Bilmenin verdiği acıyı bilir misiniz? İşte öyle bir şey... ve biraz daha fazlası.

Görüşürüz.

22 Mayıs 2010

50 TL indirimden zarar gelmez.

Kesinlikle, ve hatta "prensip olarak" kendi işlerimizin reklamını kişisel sosyal medya kanallarımda yapmadım, yapmayacağım. Blog, twitter, facebook vb. Bu ise biraz farklı...


Kampanya dönemi bitti, istatistiki başarımıza bir katkısı yok. Size faydası var. Çunku sure 31 Mayıs'a kadar uzatıldı:

Ola ki ketıldır, tost makinesidir, her ne ise, kuçuk ev aleti alma niyetiniz varsa buraya gelin, 50 TL'ye varan indirim çekini alın, gidin bayide kullanın.

Hayattayım...

Hele ki mesleki konularda aktif bir blogger olabilmek için sadece iki seçeneğiniz var; ya çok boş vaktiniz olacak ve iş kapmak için blogu maşa olarak kullanacaksınız ya da 'çooook' işiniz olsa bile 'blogging'i işin bir parçası olarak göreceksiniz. Bana ikinci seçenek uyuyor ama henuz beceremiyorum.
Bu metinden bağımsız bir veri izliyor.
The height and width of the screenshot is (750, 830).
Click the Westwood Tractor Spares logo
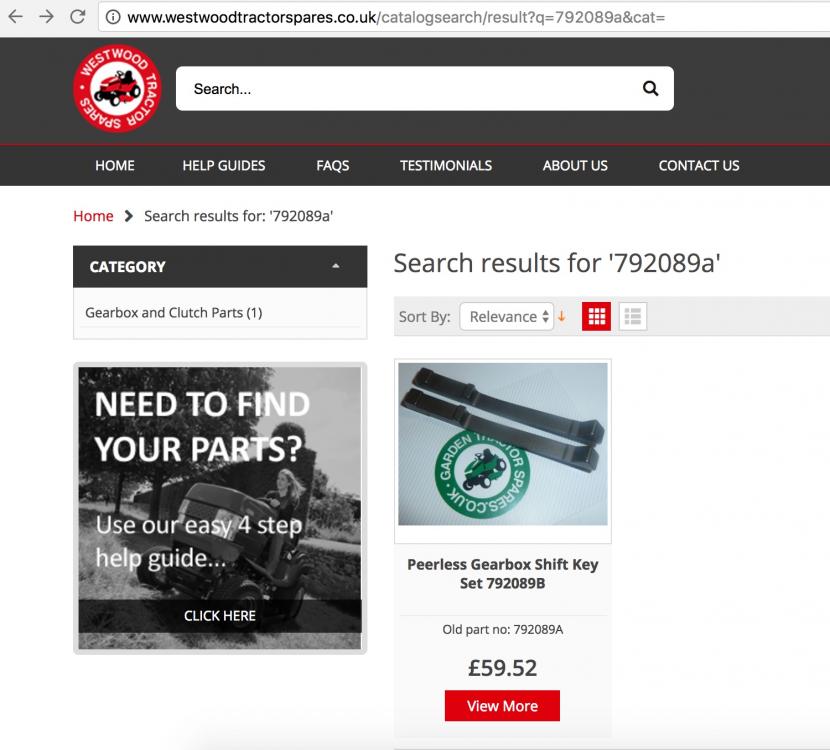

Orta vadede başaracağıma eminim; umidinizi kesmeyin :)

19 Şubat 2010

Eti Gofreti

Şu sayfadaki Eti Gofreti reklamları tadında cesur deliliklere bayılıyorum. (Hızlı tüketilen zamanımızda, yakın zaman nostaljisi) :))

17 Şubat 2010

Program dizisi: Sosyal Medya ve Siz

BBC Türkçe'den Faik Uyanık'ın hazırladığı Sosyal Medya ve Siz adlı program, "reklam ve pazarlama" safhasına geçmeden önce oyun alanını tanımak için önemli bir içerik sunmuş.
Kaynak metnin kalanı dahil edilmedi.